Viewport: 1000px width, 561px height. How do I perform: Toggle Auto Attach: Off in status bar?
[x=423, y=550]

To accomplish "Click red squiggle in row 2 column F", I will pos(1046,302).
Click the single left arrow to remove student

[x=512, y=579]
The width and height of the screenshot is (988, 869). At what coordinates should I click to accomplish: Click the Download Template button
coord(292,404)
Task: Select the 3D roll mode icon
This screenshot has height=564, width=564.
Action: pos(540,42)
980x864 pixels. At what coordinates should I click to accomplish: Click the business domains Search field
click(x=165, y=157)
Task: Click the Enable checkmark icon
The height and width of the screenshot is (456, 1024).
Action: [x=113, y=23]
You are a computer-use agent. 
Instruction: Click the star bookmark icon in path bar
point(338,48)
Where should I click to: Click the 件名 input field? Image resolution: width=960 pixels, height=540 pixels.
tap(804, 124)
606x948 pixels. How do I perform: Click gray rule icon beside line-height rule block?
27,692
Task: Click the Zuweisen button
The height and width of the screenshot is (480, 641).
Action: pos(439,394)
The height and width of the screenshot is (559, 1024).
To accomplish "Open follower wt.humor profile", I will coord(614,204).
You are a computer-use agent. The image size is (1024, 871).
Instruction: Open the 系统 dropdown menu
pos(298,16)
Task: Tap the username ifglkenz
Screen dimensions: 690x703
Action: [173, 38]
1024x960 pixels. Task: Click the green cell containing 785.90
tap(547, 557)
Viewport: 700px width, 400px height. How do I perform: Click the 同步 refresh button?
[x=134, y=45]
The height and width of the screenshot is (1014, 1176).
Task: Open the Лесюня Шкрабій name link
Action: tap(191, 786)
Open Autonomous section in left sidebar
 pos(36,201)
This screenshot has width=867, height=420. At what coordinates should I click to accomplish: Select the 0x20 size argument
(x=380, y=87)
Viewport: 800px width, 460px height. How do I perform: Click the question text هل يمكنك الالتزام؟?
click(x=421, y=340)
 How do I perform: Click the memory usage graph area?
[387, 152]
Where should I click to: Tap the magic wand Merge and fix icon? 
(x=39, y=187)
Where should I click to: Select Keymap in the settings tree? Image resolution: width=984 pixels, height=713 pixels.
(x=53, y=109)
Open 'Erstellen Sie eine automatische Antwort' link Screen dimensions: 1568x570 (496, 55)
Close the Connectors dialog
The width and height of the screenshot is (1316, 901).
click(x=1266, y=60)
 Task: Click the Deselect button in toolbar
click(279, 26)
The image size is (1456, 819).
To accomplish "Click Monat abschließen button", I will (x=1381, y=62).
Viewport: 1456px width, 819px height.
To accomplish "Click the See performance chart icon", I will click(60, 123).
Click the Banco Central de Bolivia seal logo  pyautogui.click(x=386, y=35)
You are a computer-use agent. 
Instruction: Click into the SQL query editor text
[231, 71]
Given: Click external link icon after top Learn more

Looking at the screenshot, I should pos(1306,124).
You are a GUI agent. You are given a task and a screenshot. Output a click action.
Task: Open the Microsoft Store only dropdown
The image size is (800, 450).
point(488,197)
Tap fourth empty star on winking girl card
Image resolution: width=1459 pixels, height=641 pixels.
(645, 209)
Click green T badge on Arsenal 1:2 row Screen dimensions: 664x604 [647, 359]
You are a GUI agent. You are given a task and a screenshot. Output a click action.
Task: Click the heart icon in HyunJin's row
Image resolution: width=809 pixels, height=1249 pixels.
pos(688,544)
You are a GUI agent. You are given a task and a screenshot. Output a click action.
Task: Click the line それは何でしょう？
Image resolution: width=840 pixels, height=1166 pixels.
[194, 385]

════════════════

**Exercise brief**
After reading the material above, repeat all of it exactly.

**Output of the task**
Viewport: 1000px width, 561px height. How do I perform: Toggle Auto Attach: Off in status bar?
[x=423, y=550]

To accomplish "Click red squiggle in row 2 column F", I will pos(1046,302).
Click the single left arrow to remove student

[x=512, y=579]
The width and height of the screenshot is (988, 869). At what coordinates should I click to accomplish: Click the Download Template button
coord(292,404)
Task: Select the 3D roll mode icon
This screenshot has height=564, width=564.
Action: pos(540,42)
980x864 pixels. At what coordinates should I click to accomplish: Click the business domains Search field
click(x=165, y=157)
Task: Click the Enable checkmark icon
The height and width of the screenshot is (456, 1024).
Action: [x=113, y=23]
You are a computer-use agent. 
Instruction: Click the star bookmark icon in path bar
point(338,48)
Where should I click to: Click the 件名 input field? Image resolution: width=960 pixels, height=540 pixels.
tap(804, 124)
606x948 pixels. How do I perform: Click gray rule icon beside line-height rule block?
27,692
Task: Click the Zuweisen button
The height and width of the screenshot is (480, 641).
Action: pos(439,394)
The height and width of the screenshot is (559, 1024).
To accomplish "Open follower wt.humor profile", I will coord(614,204).
You are a computer-use agent. The image size is (1024, 871).
Instruction: Open the 系统 dropdown menu
pos(298,16)
Task: Tap the username ifglkenz
Screen dimensions: 690x703
Action: [173, 38]
1024x960 pixels. Task: Click the green cell containing 785.90
tap(547, 557)
Viewport: 700px width, 400px height. How do I perform: Click the 同步 refresh button?
[x=134, y=45]
The height and width of the screenshot is (1014, 1176).
Task: Open the Лесюня Шкрабій name link
Action: tap(191, 786)
Open Autonomous section in left sidebar
 pos(36,201)
This screenshot has width=867, height=420. At what coordinates should I click to accomplish: Select the 0x20 size argument
(x=380, y=87)
Viewport: 800px width, 460px height. How do I perform: Click the question text هل يمكنك الالتزام؟?
click(x=421, y=340)
 How do I perform: Click the memory usage graph area?
[387, 152]
Where should I click to: Tap the magic wand Merge and fix icon? 
(x=39, y=187)
Where should I click to: Select Keymap in the settings tree? Image resolution: width=984 pixels, height=713 pixels.
(x=53, y=109)
Open 'Erstellen Sie eine automatische Antwort' link Screen dimensions: 1568x570 (496, 55)
Close the Connectors dialog
The width and height of the screenshot is (1316, 901).
click(x=1266, y=60)
 Task: Click the Deselect button in toolbar
click(279, 26)
The image size is (1456, 819).
To accomplish "Click Monat abschließen button", I will (x=1381, y=62).
Viewport: 1456px width, 819px height.
To accomplish "Click the See performance chart icon", I will click(60, 123).
Click the Banco Central de Bolivia seal logo  pyautogui.click(x=386, y=35)
You are a computer-use agent. 
Instruction: Click into the SQL query editor text
[231, 71]
Given: Click external link icon after top Learn more

Looking at the screenshot, I should pos(1306,124).
You are a GUI agent. You are given a task and a screenshot. Output a click action.
Task: Open the Microsoft Store only dropdown
The image size is (800, 450).
point(488,197)
Tap fourth empty star on winking girl card
Image resolution: width=1459 pixels, height=641 pixels.
(645, 209)
Click green T badge on Arsenal 1:2 row Screen dimensions: 664x604 [647, 359]
You are a GUI agent. You are given a task and a screenshot. Output a click action.
Task: Click the heart icon in HyunJin's row
Image resolution: width=809 pixels, height=1249 pixels.
pos(688,544)
You are a GUI agent. You are given a task and a screenshot. Output a click action.
Task: Click the line それは何でしょう？
Image resolution: width=840 pixels, height=1166 pixels.
[194, 385]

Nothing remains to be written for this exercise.